Unless currency or gold is needed immediately, it is better to sell rather than buy. This is because exchange rates fluctuate, and you hold a large amount of an unfavorable currency, there may never be a way out without loss.
In order to see the recommended exchange rates for a certain currency, make, then immediately remove, an offer for that currency. This opens an "account" for that currency, allowing you to see the exchange rate.
Scalping or Double Sell Method
The standard method used most in speculation. A profit is made from the difference in the Bid/Ask prices of the exchanges.
The speculator puts up two offers in the currency market:
- Selling 1 GOLD for 100 FRF/GOLD
- Selling 100 FRF for 0.014 GOLD/FRF
If both offers are successful, the speculator would have ended up with an extra 0.4 GOLD.
The risk for this method comes in between the two sales. Market conditions may decrease profit or even result in a loss.
Double Buy Method
In the Double Buy Method either currency or gold is being sold at less than what it can be purchased at; this almost always indicates that the seller made a mistake (instead of selling, he should have purchased, or sold at a higher price).
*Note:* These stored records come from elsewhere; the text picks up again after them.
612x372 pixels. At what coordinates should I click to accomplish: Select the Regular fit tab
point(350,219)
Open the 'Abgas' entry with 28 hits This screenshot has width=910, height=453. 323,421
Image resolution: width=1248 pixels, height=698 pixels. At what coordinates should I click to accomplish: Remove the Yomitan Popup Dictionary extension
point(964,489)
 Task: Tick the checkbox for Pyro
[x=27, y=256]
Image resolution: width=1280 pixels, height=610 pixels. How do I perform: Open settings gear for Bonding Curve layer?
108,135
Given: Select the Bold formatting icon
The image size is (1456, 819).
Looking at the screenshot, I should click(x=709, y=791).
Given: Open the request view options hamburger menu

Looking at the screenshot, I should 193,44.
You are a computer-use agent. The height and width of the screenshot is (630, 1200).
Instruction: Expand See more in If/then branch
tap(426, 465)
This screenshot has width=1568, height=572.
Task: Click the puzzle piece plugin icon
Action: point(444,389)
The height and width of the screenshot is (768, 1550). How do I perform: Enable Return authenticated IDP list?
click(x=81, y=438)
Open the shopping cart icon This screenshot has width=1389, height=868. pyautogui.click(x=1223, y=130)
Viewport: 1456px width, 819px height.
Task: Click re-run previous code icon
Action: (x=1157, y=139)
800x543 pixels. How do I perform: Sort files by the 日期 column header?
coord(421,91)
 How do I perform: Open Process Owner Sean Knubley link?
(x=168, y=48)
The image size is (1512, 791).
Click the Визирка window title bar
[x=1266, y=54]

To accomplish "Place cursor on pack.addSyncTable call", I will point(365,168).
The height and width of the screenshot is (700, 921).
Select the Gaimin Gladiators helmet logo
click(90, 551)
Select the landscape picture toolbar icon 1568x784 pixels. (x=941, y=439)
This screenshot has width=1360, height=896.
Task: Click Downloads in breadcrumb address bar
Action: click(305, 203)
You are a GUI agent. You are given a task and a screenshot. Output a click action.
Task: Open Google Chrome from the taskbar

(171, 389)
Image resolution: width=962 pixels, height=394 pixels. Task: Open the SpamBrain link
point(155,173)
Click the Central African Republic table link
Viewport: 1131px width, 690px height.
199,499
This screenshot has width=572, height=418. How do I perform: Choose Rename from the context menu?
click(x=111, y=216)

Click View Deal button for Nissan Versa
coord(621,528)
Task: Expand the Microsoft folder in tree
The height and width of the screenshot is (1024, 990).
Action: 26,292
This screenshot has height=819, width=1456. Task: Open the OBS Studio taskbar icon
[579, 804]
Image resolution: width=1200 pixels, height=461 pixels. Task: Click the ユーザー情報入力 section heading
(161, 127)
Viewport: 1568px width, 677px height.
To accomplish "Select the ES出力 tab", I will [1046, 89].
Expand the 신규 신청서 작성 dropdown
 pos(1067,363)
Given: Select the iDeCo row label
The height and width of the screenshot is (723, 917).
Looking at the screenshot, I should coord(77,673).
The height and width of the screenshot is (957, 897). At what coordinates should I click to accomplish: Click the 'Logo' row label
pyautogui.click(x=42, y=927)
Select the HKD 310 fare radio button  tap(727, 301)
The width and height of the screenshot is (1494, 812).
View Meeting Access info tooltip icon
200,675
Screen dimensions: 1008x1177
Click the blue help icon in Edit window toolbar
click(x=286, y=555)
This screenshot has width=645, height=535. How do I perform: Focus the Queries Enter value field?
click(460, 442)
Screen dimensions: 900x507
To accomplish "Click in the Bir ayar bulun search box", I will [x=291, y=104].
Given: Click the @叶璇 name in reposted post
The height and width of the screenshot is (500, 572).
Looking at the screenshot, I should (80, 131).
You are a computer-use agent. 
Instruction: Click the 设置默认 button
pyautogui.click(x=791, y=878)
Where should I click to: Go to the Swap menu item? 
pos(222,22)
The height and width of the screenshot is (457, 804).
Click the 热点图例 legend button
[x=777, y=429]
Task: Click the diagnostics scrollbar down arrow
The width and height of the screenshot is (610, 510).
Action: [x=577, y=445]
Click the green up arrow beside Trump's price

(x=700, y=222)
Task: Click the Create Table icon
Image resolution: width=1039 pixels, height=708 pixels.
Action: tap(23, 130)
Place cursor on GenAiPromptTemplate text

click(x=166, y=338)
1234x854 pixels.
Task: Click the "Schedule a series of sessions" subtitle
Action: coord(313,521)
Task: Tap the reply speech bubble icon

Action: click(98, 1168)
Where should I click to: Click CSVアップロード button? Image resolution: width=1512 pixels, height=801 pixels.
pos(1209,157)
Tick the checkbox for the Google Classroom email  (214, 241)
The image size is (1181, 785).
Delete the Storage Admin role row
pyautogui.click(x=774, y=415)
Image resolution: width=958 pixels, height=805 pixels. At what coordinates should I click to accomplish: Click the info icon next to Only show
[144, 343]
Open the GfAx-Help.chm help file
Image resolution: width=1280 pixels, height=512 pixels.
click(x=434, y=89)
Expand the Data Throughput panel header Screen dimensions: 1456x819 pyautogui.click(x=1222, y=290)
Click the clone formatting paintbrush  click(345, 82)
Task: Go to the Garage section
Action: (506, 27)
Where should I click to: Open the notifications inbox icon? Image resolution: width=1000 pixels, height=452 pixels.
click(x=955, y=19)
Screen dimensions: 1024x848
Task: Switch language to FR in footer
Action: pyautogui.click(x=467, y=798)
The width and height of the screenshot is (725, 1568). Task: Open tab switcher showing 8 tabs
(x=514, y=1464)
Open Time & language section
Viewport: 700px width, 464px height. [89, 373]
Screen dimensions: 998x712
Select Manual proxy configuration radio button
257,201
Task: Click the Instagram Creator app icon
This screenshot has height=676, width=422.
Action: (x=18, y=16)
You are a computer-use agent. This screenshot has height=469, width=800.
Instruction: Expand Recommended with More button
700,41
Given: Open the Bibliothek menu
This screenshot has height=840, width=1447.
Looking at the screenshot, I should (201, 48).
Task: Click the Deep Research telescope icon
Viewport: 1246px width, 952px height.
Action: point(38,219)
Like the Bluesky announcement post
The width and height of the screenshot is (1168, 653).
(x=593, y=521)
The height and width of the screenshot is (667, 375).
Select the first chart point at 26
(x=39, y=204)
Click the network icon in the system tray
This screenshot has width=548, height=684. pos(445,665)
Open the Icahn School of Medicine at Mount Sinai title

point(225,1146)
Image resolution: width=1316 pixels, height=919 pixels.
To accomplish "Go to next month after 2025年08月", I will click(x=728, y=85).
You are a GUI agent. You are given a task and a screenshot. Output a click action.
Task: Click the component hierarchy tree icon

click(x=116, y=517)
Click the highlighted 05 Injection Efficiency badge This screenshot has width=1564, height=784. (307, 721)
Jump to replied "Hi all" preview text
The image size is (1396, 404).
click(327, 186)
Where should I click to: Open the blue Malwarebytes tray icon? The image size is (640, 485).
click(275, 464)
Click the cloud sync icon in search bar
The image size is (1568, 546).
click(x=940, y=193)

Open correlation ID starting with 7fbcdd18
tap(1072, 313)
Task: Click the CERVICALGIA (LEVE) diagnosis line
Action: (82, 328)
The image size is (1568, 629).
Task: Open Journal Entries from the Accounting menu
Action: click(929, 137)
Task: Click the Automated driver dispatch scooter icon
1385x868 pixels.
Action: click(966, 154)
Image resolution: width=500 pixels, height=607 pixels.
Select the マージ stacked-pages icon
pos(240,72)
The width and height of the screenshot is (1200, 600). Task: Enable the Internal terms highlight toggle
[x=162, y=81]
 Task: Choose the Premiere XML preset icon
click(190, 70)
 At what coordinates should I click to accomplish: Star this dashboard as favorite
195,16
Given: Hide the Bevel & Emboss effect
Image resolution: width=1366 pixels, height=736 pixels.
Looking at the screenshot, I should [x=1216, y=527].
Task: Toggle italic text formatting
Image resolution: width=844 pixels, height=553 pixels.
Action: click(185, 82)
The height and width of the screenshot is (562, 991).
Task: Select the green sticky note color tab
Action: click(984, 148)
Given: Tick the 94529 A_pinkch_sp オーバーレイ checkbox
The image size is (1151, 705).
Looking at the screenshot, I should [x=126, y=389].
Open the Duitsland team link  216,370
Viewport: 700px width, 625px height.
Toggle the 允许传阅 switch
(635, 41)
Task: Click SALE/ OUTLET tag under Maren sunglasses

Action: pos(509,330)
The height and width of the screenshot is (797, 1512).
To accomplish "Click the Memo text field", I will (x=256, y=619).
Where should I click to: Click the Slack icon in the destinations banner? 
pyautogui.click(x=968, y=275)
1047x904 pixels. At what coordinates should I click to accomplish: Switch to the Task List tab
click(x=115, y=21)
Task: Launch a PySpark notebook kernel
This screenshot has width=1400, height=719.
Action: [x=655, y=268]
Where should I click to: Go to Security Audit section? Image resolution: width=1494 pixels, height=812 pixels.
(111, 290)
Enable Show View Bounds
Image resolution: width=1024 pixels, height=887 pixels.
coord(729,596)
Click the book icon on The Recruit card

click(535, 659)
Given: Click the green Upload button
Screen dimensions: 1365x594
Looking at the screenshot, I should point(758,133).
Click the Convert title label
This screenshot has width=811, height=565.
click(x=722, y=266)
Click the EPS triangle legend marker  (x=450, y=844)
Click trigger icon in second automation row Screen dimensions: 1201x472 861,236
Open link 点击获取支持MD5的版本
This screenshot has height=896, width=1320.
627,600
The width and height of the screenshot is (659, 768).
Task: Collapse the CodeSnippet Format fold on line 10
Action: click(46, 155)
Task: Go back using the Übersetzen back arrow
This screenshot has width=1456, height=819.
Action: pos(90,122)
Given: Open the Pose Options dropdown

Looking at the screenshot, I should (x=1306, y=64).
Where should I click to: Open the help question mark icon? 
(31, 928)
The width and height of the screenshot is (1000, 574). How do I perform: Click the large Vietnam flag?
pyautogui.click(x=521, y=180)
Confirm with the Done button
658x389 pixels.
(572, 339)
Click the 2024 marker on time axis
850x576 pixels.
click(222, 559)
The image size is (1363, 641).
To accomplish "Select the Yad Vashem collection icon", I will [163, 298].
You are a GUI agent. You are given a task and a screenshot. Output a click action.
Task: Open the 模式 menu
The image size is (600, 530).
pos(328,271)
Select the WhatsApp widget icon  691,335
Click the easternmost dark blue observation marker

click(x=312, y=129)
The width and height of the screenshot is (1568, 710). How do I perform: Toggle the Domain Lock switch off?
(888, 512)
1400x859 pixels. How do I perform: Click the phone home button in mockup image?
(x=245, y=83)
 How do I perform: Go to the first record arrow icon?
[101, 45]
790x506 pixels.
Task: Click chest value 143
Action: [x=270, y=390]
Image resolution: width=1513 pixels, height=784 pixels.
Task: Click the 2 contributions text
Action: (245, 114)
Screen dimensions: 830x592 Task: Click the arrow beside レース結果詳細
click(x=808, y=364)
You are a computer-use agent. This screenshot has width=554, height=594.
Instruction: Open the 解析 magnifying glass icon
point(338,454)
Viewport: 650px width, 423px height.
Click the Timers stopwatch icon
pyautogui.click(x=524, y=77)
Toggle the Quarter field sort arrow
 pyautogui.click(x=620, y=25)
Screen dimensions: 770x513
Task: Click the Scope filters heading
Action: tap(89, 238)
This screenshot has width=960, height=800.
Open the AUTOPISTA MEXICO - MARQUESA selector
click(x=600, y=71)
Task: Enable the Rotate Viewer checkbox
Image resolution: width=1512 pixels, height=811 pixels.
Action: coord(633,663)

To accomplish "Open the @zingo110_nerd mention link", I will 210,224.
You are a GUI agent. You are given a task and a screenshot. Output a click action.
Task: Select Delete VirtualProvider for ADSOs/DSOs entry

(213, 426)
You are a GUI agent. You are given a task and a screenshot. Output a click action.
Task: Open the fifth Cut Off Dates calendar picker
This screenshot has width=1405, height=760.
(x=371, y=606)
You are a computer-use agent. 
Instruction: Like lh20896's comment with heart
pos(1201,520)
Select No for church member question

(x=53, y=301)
- Person A (not you) is selling 100 USD at a rate of 0.02 GOLD/USD
- Person B (not you) is selling 1 GOLD at a rate of 40 USD/GOLD
Buying USD from Person A gives a rate of 50 USD/GOLD. Because Person B is selling at less than that, profit can be made from the difference in the rates by buying GOLD from Person B and trading it for USD purchased from Person A.
The beauty of the Double Buy Method is that the undervalued offering can be repeatedly purchased using the proceeds of the purchase until it is gone. Anyone who has even a little money can take advantage of this. In this example, they can simply purchase gold from person B, then immediately purchase USD from person A, then use the USD to purchase gold again from person B until the offer is down.
This is an essentially risk free form of investing. As such, such occurrences are rare, as speculators roaming the monetary market tend to discover them and clear out the offer very quickly.
This method, combines some of the risk associated with the Double Sell method with the devaluing used in the Double Buy method. It is useful when, in order to profit, the devalued item must be re-sold rather than used in a purchase.
- USD is selling at a rate of 0.02 GOLD/USD
- Person A is selling USD at a rate of 1 FRF/USD
- FRF is selling at a rate of 0.016 GOLD/FRF
In this case FRF is purchased with gold, then used to purchase USD, and then resold for a profit. Such offers stem from a change in market conditions while the seller wasn't looking (USD may have been selling at 0.014 GOLD/USD earlier).